Moradores da cidade inteira, juntos no “Basta de Violência! Outra Maré é possível…”
Roberto de Oliveira e Hélio Euclides
O dia era de sol e mais de mil pessoas aguardavam o início da Marcha Basta de Violência! Outra Maré é Possível, na Praça do Parque União, um dos dois pontos de partida da passeata. O outro local de encontro era a Associação de Moradores do Conjunto Esperança, onde mototaxistas, artistas e moradores cantavam trechos do Rap da Felicidade, um dos maiores sucessos do funk carioca.
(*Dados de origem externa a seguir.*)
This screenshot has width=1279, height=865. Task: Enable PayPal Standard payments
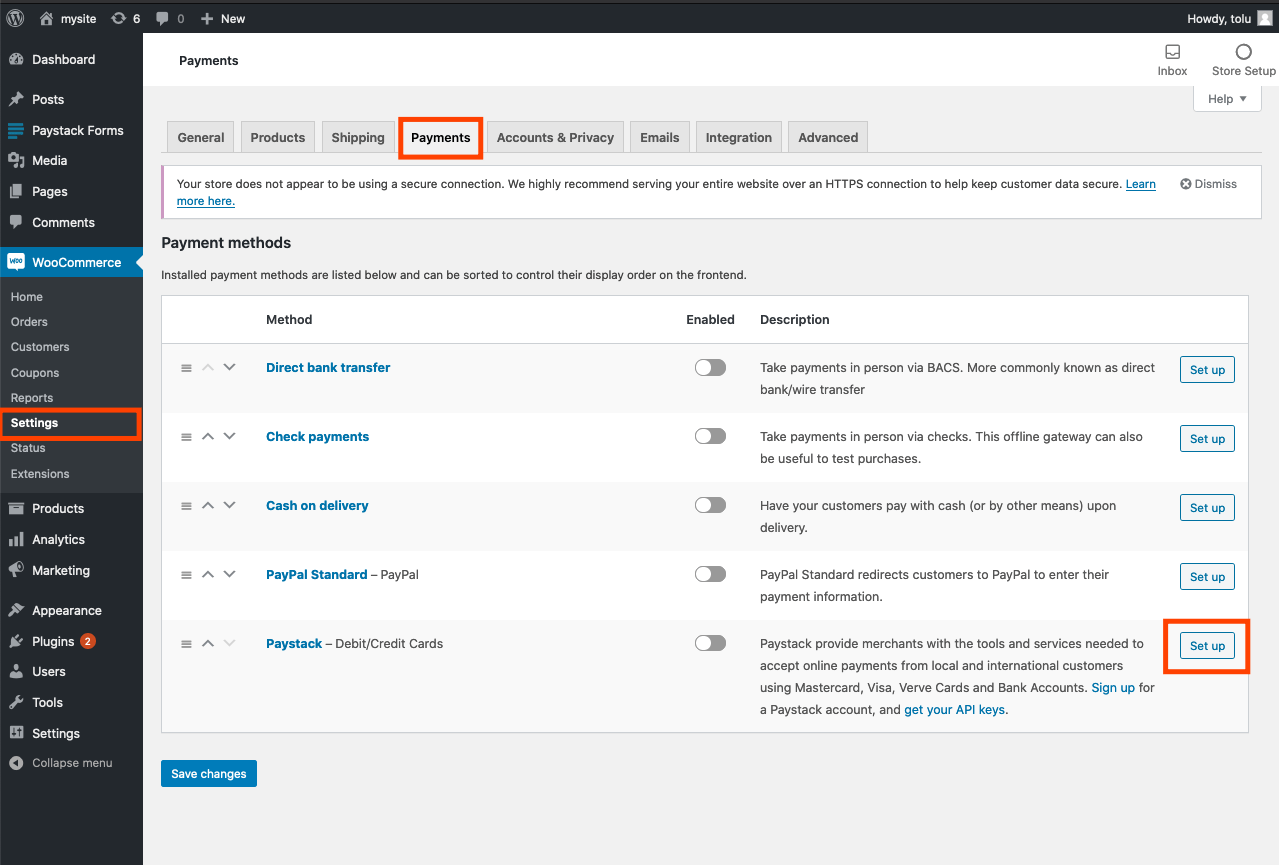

O começo foi tímido, mas cada vez que aumentava o número de participantes o grupo ganhava força e manifestantes seguravam cartazes e distribuíam rosas. Alunos e professores estavam presentes na Marcha: “liberamos as aulas para que todos participem desse movimento contra a violência. É bom lembrar que esse tema é trabalhado nas nossas escolas”, conta Cesar Benjamin, Secretário Municipal de Educação.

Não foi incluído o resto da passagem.